Reading passage.
—————
BACK to Blog Posts

February 20th, 2010 sat
February 20th, 2010

Question: Why is a labor stoppage called a Strike?

Yesterdays Quiz answered below: When Sweden plays in sports like hockey, their teams wear on their shirt three crowns. Why?
-------------------------------------------------------------
History for 2/20/2010
Birthdays: Honore' Daumier, Nancy Wilson, Ansel Adams, Sidney Poitier, Cindy Crawford, Buffy Sainte-Marie, Robert Altman, Roger Penske. Phil Esposito, Jennifer O’Neill, Ivanna Trump, Mike Leigh, Lili Taylor

1258- The Mongol horde under Hulugau stormed Baghdad. They were ordered by Genghis Khan not to spill any royal blood, so they took the last Caliph, Al Mostassim- Billah, rolled him in a blanket then galloped the Mongol Horde over him. Ouch. The beautiful city of the Arabian Nights was sacked and burned for 40 straight days. Chroniclers said 800,000 died, and the streets ran with rivulets of liquid gold- melting from the gilded books in the burning libraries.
—————
Material provided.
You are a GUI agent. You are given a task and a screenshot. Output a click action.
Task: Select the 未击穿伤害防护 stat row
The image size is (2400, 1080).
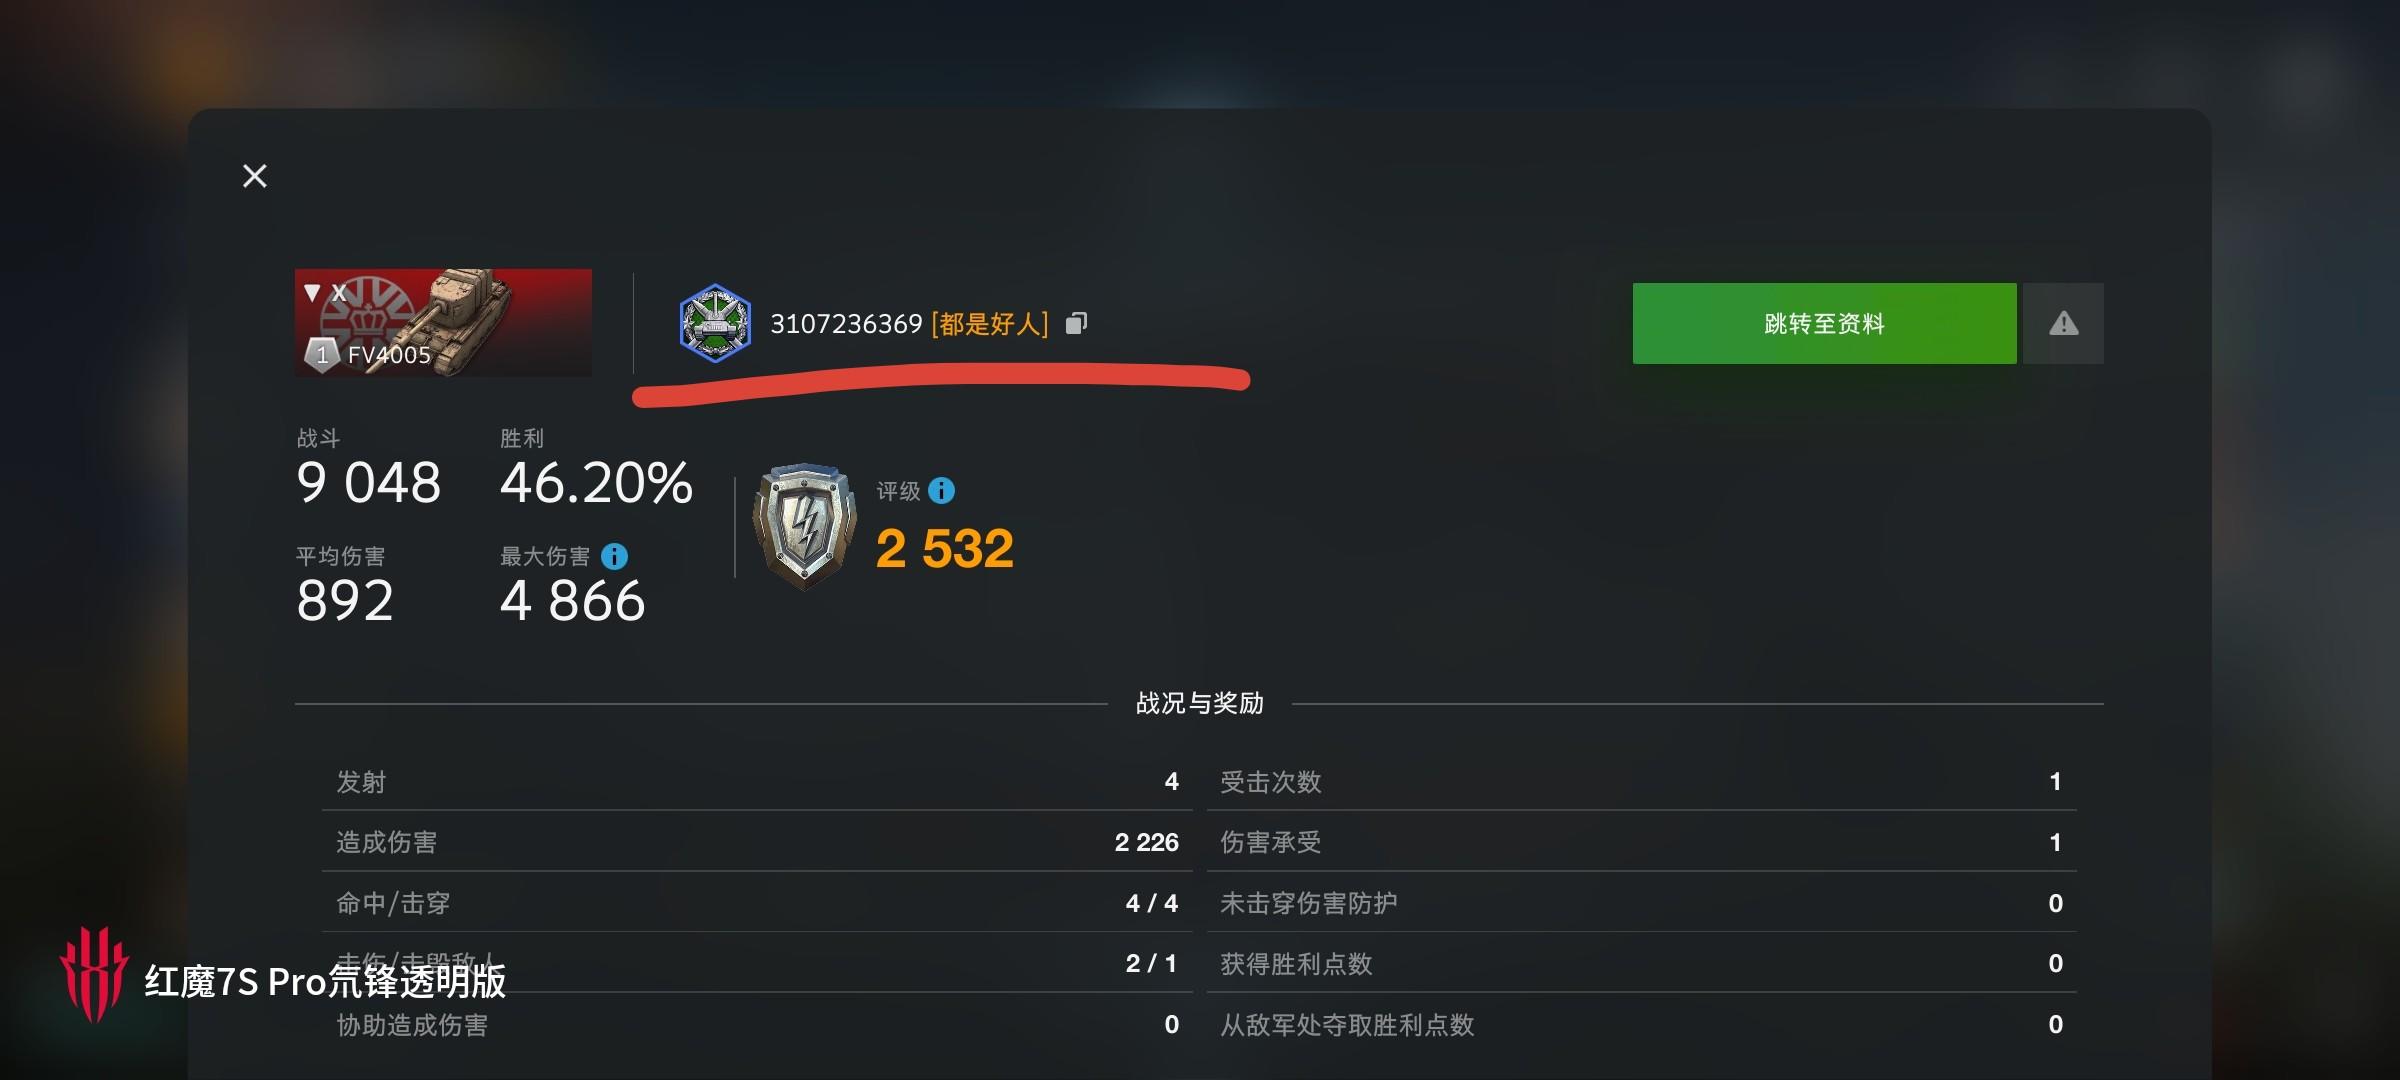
—————
To do.
(a) Using the blog post about February 20th, 2010, decide whether each statement agrees with it, answering yes or no and quoting the words that settle it: (i) The Mongol horde under Hulugau stormed Baghdad in 1258. (ii) Baghdad was sacked and burned for 30 days. (iii) The last Caliph was beheaded by the Mongols.
(b) Carry on the blog post about February 20th, 2010 from the point where it stops.
The data above is separate material, unrelated to the blog post about February 20th, 2010.

The answers.
(a)
(i) Yes: "1258- The Mongol horde under Hulugau stormed Baghdad."
(ii) No: "The beautiful city of the Arabian Nights was sacked and burned for 40 straight days."
(iii) No: "they took the last Caliph, Al Mostassim- Billah, rolled him in a blanket then galloped the Mongol Horde over him."

(b)
1702-British King William III went riding around Hampton Court when his horse Sorrel stepped in a molehole and threw him. William of Orange suffered a broken collarbone. But being already elderly, tuberculant and asthmatic, died within a week. Friends of his enemy the exiled Stuart dynasty drank a toast to the 'Little man in the velvet coat', meaning the mole who dug the hole.

1725- FIRST DOCUMENTED SCALPINGS- British militia scalped ten Indians in New Hampshire. Indians of the Eastern seaboard and Caribbean had done the practice before. Now colonial authorities encouraged allied tribes to bring in scalps as a way of proving how many of the enemy they had killed, before they were paid a cash bounty. Scalps soon became a fashionable novelty item in for sale in London.

1816- "Fee-Garr-Row! Fig-Ar- Roww- Figaro-Figaro,Figaro,Figaro"- Giacomo Rossini's opera 'The Barber of Seville' premiered. Rossini endured bad press and heavy criticism at the time because the another opera of the Marriage of Figaro had just been premiered by Paisiello, an inferior composer who was much more popular than he.

1824- The first attempt to name and classify a dinosaur. At the Geological Society of London Dean Willliam Buckland announced the Megalosaurus or the Great Fossil Lizard of Stonesfield. Based on a leg bone he estimated it at 40 feet long and a bulk larger than an elephant. Before Darwin the conventional explanation was that these fossils were the remains of dragons or creatures that perished in Noah’s Flood.

1845- The Battle of the Cahuenga Pass-Angry Spanish Californians led by rancher Juan de Alvarado clashed with the regular Mexican governor Miguel de Micheltorena. The only casualty was a mule. The story of Alvarado may be one of the origins of Zorro.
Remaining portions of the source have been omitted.